Decidí caminar con las cronologías confundidas y echarme a la espalda el resquemor de los ancianos. La madurez de mi gesto me arrastró hacia un tradicional derrotero. No conforme con ello puse en entredicho las artimañas que escandalizaban tras las ventanas. La impronta de mi arte de vivir se juntó en los recuerdos recreativos y resonó en mi garganta cual un grito de un pariente lejano en la espesura. Mi espíritu salió de viaje, en pos de aventuras, y besó mujeres íntegras en su devoción, pero no tan corajudas como para oponerse al tránsito de los caminos.

La vía foránea

Me inspiró el atardecer con su lastre de papel recortado. Por una vez eché mano del pan y no indagué por su naturaleza. Después de una prolongada pausa, el sabor del trigo se avino a mí y lentamente le palpé el vacío.

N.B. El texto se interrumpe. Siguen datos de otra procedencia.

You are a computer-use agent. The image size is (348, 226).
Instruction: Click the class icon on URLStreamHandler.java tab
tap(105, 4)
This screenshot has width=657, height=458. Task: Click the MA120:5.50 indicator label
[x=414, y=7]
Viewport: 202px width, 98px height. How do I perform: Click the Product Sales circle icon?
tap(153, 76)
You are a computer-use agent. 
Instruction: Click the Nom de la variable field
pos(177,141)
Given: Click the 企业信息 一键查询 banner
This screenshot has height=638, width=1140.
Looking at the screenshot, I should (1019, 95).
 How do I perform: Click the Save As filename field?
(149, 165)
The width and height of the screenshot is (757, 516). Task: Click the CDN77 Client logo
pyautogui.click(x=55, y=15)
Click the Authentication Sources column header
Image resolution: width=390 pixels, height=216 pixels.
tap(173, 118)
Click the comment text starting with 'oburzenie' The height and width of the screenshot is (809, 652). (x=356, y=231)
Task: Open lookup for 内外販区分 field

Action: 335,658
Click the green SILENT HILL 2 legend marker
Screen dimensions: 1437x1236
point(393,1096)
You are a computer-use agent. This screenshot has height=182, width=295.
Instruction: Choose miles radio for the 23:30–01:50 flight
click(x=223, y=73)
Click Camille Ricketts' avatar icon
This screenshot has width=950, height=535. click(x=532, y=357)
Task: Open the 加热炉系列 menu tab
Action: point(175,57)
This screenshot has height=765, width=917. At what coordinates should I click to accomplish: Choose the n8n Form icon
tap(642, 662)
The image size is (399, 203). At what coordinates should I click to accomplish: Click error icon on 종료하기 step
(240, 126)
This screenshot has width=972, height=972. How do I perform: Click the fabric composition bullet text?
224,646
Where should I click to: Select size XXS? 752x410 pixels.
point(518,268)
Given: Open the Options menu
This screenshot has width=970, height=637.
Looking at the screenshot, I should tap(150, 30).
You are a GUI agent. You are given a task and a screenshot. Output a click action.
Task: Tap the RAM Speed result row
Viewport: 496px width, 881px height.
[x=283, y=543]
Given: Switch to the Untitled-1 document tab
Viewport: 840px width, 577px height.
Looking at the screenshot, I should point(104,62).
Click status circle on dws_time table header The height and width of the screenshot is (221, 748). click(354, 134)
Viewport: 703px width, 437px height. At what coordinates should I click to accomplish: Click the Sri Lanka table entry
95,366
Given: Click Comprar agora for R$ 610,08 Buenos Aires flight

Inicié en mi rostro un cúmulo de expresiones. Desde las más cordiales hasta las menos convincentes. La experiencia se convirtió en una palabra cargada de elasticidad. Era una palabra con ínfulas de “universal” y en su poco tamaño llevaba su acomodo.

Mi traslado incluía una invocación a las “almas clamantes” y a la armonía que supuestamente detenta la escritura. Si el horizonte recibía el anuncio del nuevo año se salvaba un solo hombre de la serie que enmendaba el camposanto. Después de todo, el plan original siempre se cambia para que los visitantes tengan de qué hablar a su regreso.

En respuesta al fingido entusiasmo de los pobladores, el precio de la locomoción debe aumentar considerablemente y extenderse por meses y meses. El símbolo de la mala fortuna llegará a ser una tabla trunca cubierta de vendajes.

De un esbozo de los linderos los pies soportaron las torpezas del terreno. El más temprano de los retratos (con paisaje acuático al fondo) será el mío y la primera evidencia de mi itinerario estará representada por un calzado caído del cielo. La contigüidad de las semejanzas en los desplazamientos cubrirá de ilustraciones a los cuerpos humanos en los rituales que constriñen los espacios. De tal guisa, me provocó duplicar los paisajes recortables y susceptibles de allegarse a las tijeras para su mejor aprovechamiento, en aras de la continuidad de la geografía que se imagina.

La vía foránea

Escuché una vez más al cristofué y empecé a complicarme. Me resultó irritante largar a las maletas. Su complicada misión pudo convertirse en una curva perfecta. Retrocedí en la cuenta y me realicé, a pulso y con buen trote. De improviso, la inminencia de alojamiento se disipó. El cristofué se redefinió y me prestó su esclarecimiento. Retomé el camino, ajustado a los equívocos preceptos. Pájaro y hombre preanunciaron un vago futuro. Estrecharon su relación. Los ganó la lontananza con un kilometraje que fue un anticipo de la realidad.